Pittsburgh International Airport has booked three short-eared owls a one-way ticket to their natural habitat.
The medium-sized owls, which measure 13 to 17 inches tall, were spotted on the edges of the airport’s property at the beginning of this month, and the airport’s wildlife management team, along with environmental regulatory agencies, have relocated them to a safer habitat — safer for them and potentially safer for the aircrafts.
While the short-eared owl is not considered endangered or threatened at the federal level, it is in Pennsylvania.
Bob Mulvihill, an ornithologist at the National Aviary, said short-eared owls are different from most other owls because they prefer open, treeless habitats instead of forests.
“Airports, actually, if you look at them from a bird’s eye view, they really fill the bill quite nicely because although they have the runways, in between all the runways and taxiways are very wide, grassy strips that are maintained that way for practical purposes for the airport,” Mulvihill said.

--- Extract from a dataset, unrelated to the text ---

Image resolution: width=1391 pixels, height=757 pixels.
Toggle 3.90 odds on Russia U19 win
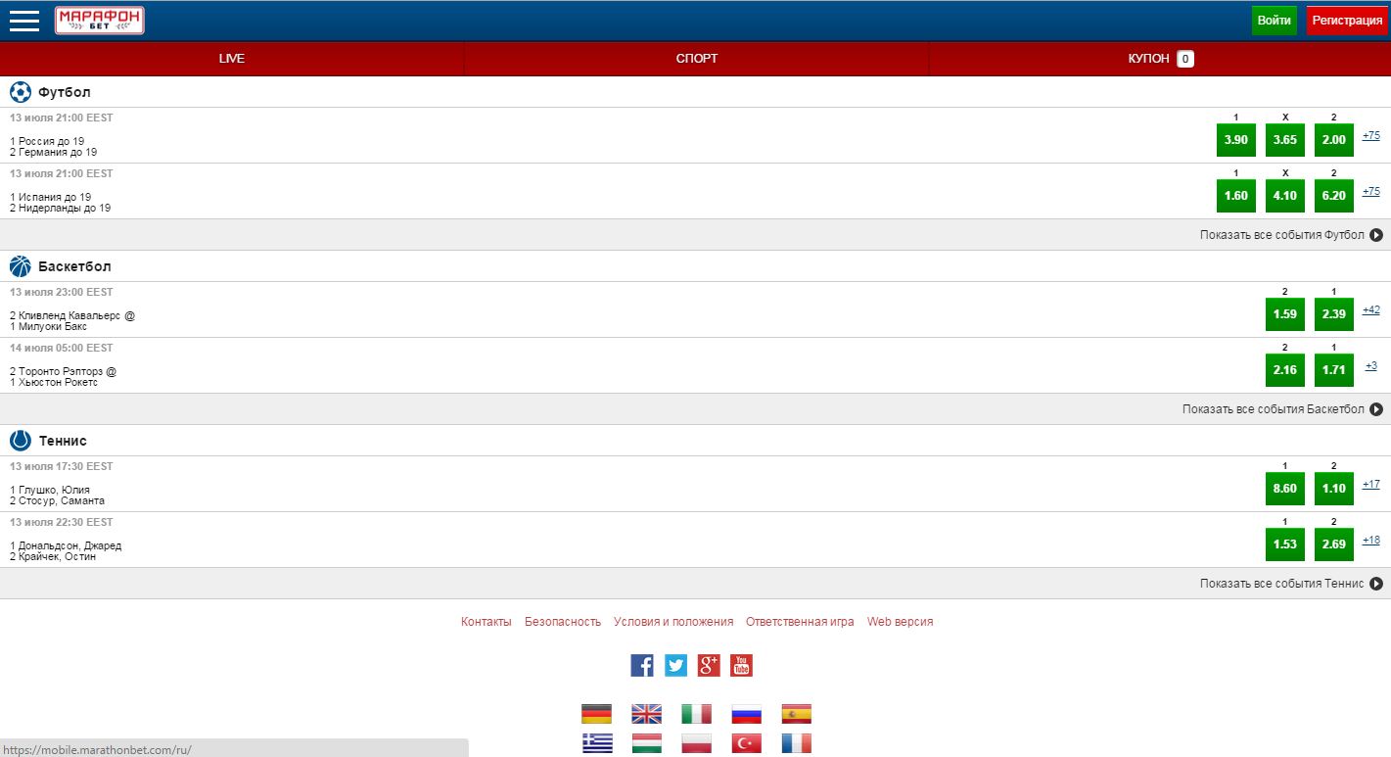click(x=1235, y=140)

But JoAnn Jenny, director of communications, said the airport is not a safe environment for the birds, which also pose a danger to the airplanes.

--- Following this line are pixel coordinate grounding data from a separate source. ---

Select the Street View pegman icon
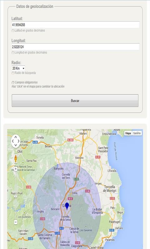 click(x=16, y=158)
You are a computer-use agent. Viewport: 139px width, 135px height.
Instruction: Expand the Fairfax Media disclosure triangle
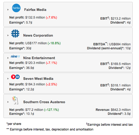pyautogui.click(x=8, y=10)
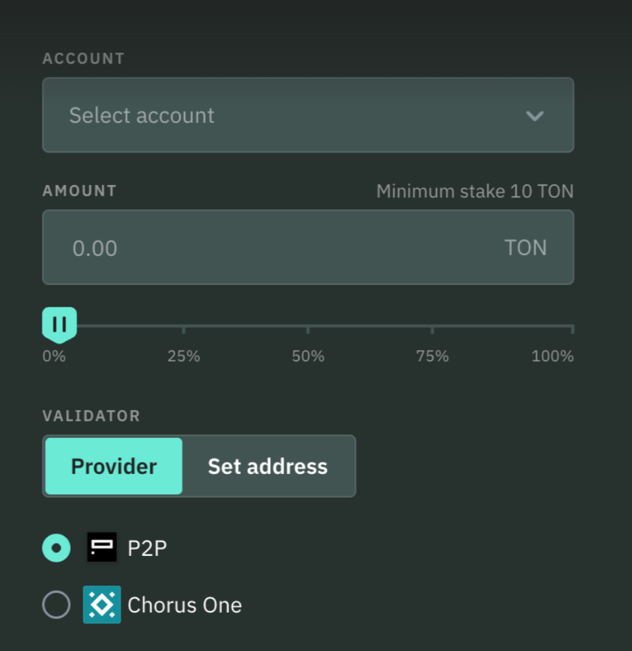
Task: Click the amount slider handle
Action: tap(59, 325)
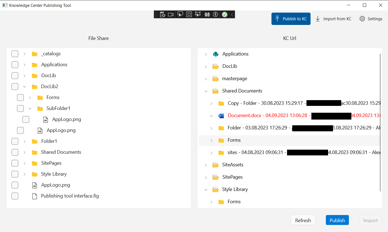
Task: Start a video recording from the toolbar
Action: tap(171, 15)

“It just makes a challenge for aviation operations, and it could result in mechanical problems or an aircraft incident,” Jenny said.

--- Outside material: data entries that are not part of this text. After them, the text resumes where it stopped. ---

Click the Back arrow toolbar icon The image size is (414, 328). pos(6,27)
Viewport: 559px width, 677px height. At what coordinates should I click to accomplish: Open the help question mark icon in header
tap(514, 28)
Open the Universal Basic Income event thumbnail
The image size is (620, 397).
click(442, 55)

So the airport worked together with the USDA and the National Aviary to transport the owls to a safer place.
“The three of us all put together a program where we would capture the owl, we banded it and we relocated it away from the airport area about 25 miles,” Jenny said.
Mulvihill, who tagged the owls, said the small, aluminum bands mark the birds as individuals so the agencies can follow their “fates.”
“One short-eared owl looks pretty much like the next short-eared owl,” he said. “And only by attaching a band with a unique number do we have a hope of knowing if that specific owl goes somewhere else, survives another year and so forth.”